The second step is 3D-data rotation. The principle of it is shown in Fig. 3. Figure 3(a) shows the volume data set taken with a rotation angle θ around a line parallel to the x axis through the center of the yellow cube. The gray hemisphere shell represents the surface of a sample, and the yellow cube represents the acquired volume data. If we want to stitch this volume data with the volume data taken without rotation, we need to rotate the yellow volume data around the rotation axis with −θ to make the spatial coordinates of the two volumes consistent, which is shown Fig. 3(b). To illustrate this procedure more clearly, the rotation operation is depicted in a side-view, as is shown in Figs. 3(c) and 3(d). After the rotation operation with −θ around the rotation axis, the coordinates of the original and the new volumes, (y, z) and (y′, z′), satisfy the relation

$$\left[\begin{array}{c}{y}^{\prime }\\ z^{\prime }\end{array}\right]=\left[\begin{array}{cc}\cos \theta & \sin \theta \\ -\sin \theta & \cos \theta \end{array}\right]\left[\begin{array}{c}y-0.5w\\ z-0.5h\end{array}\right]+\left[\begin{array}{c}0.5w^{\prime }\\ 0.5h^{\prime }\end{array}\right].$$ (1)

Fig. 3.

Principle of 3D-data rotation. (a) The volume data set is acquired when the rotation angle of the sample stage is σx = θ deg. (b) The result after 3D-data rotation. (c) One layer of the z-y plane data of (a). (d) One layer of z-y plane data of (b).
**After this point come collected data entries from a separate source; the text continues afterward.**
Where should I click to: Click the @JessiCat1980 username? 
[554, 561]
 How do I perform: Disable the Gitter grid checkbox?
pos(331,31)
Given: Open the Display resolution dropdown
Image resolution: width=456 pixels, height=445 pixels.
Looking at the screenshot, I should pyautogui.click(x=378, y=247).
The widths and heights of the pictures in Figs. 3(c) and 3(d) are denoted as (w, h) and (w′, h′), respectively, satisfying the relation

$$\{\begin{array}{c}{w}^{\prime }=w\cos \theta +h\sin \theta ,\\ h^{\prime }=h\cos \theta +w\sin \theta \end{array}.$$ (2)

However, after rotation, the position of a pixel may become non-integers. In this case, we have to employ interpolation methods (like linear interpolation) to export the rotated volume as digital images with identical pitch size.
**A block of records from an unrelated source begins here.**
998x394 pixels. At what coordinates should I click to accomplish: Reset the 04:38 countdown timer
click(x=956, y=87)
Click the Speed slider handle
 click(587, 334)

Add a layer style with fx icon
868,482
The third step is 3D-data stitching. The method we used is point-to-point pixel stitching. To achieve the 3D-data stitching, we need to find the corresponding coordinates of the reference and the rotated volumes. For example, if the feature point (x₁, y₁, z₁₎ in Fig. 4(a) corresponds to the feature point $B^{\prime }\left({x^{\prime }}_1,{y^{\prime }}_1,{z^{\prime }}_1\right)$ in Fig. 4(b), the coordinate difference of the two volumes can be calculated as (Δx, Δy, Δz). Directly finding the matched feature points of the two volumes in 3D is not straightforward. To address this issue, we calculate their maximum intensity projection (MIP) images. For example, Figs. 4(c) and 4(d) present the MIP images of the volume data in Figs. 4(a) and 4(b) along the z axis, respectively. By picture feature point matching, we can directly calculate Δx and Δy. Similarly, Δz can be obtained by projecting the volume along the x axis. After the above operation, these two volumes can be stitched in 3D by selecting the maximum value of different views on each voxel.

Fig. 4.

Principle in finding the pixel point correspondence. (a) The volume data is obtained when the stage is aclinic. (b) The volume data set as shown in Fig. 3(b). (c) The MIP image of the volume data in (a). (d) The MIP image of the volume data in (b).

3. RESULTS AND DISCUSSION

To demonstrate the performance of the multi-view fusion method based on optical sectioning images, we utilized a convex star on a Chinese commemorative coin as a test object and imaged it with our C-SIM system. The convex star resembles a pentagram with five straight ridges, along which the star gradually reaches its peak at the center.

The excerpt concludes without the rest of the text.